Zimbabwe on Friday declared a state of emergency in its capital, Harare, where a cholera outbreak has killed at least 12 people and infected more than 7,000 nationwide. The disease, which is caused by a bacterium that spreads through contaminated food or water, has affected all provinces of the country since February. Zimbabwe is facing a resurgence of cholera, which has also affected many other countries around the world since 2021.
Madagascar’s first round of the presidential election on Thursday was marked by a low turnout and a boycott by 10 opposition candidates, who accused the incumbent Andry Rajoelina of rigging the vote. According to the country’s election management body (Céni), only 39 percent of the 11 million registered voters cast their ballots, while independent observers estimated the turnout at around 20 percent. The opposition candidates, who had called for a postponement of the election, praised the people’s maturity for staying away from the polls. Rajoelina, however, expressed confidence in his re-election, despite weeks of protests by civil society groups, unions, students, and religious leaders. The provisional results are expected to be announced by Nov. 25, and a runoff is scheduled for Dec. 20 if no candidate wins more than 50 percent of the votes.

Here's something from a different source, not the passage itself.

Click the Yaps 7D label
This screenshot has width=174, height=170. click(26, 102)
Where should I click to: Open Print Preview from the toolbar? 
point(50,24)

South Africa’s ruling party, the African National Congress (ANC), said on Thursday it would support a parliamentary motion to close the Israeli embassy in Pretoria in protest at the ongoing war in Gaza. The motion, proposed by the Economic Freedom Fighters (EFF), a radical left-wing opposition party, also calls for the suspension of all diplomatic relations with Israel until it agrees to a ceasefire and UN-mediated talks. The ANC said it could not stand idly by in the face of the “genocidal actions” of Israel, which it compared to the apartheid regime it fought against. The war between Israel and Hamas, the Palestinian Islamist movement that controls Gaza, was sparked by a Hamas attack on Israeli soil on October 7. Israel has vowed to “annihilate” Hamas and has bombarded the densely populated enclave with airstrikes and artillery.
Gabon’s military junta, which seized power in August after President Ali Bongo won a disputed third term, on Monday announced an “indicative” transition roadmap that envisages holding elections in August 2025. The junta also said it would present a new constitution by October 2024 and hold a referendum on it by the end of that year. The dates are subject to possible revision after a national dialogue involving government officials, civil society groups, and others. The coup in Gabon was the eighth in West and Central Africa since 2020, as some countries in the region have faced political unrest and jihadist violence. The junta’s plan has been met with scepticism by some opposition and civil society leaders, who have demanded a shorter and more inclusive transition.
Nigeria and Saudi Arabia this week agreed to a series of investment and cooperation deals following a bilateral meeting between Nigerian President Bola Tinubu and Saudi Crown Prince Mohammed bin Salman in Riyadh. The deals include a pledge by the Saudi government to invest in the revamp of Nigeria’s four state refineries, which have been operating below capacity for years, and to provide foreign exchange support to Nigeria, which has been facing currency shortages and inflation. The two countries also signed a memorandum of understanding for cooperation in the oil and gas industry and vowed to work together to combat Islamist insurgents and other security challenges in Nigeria.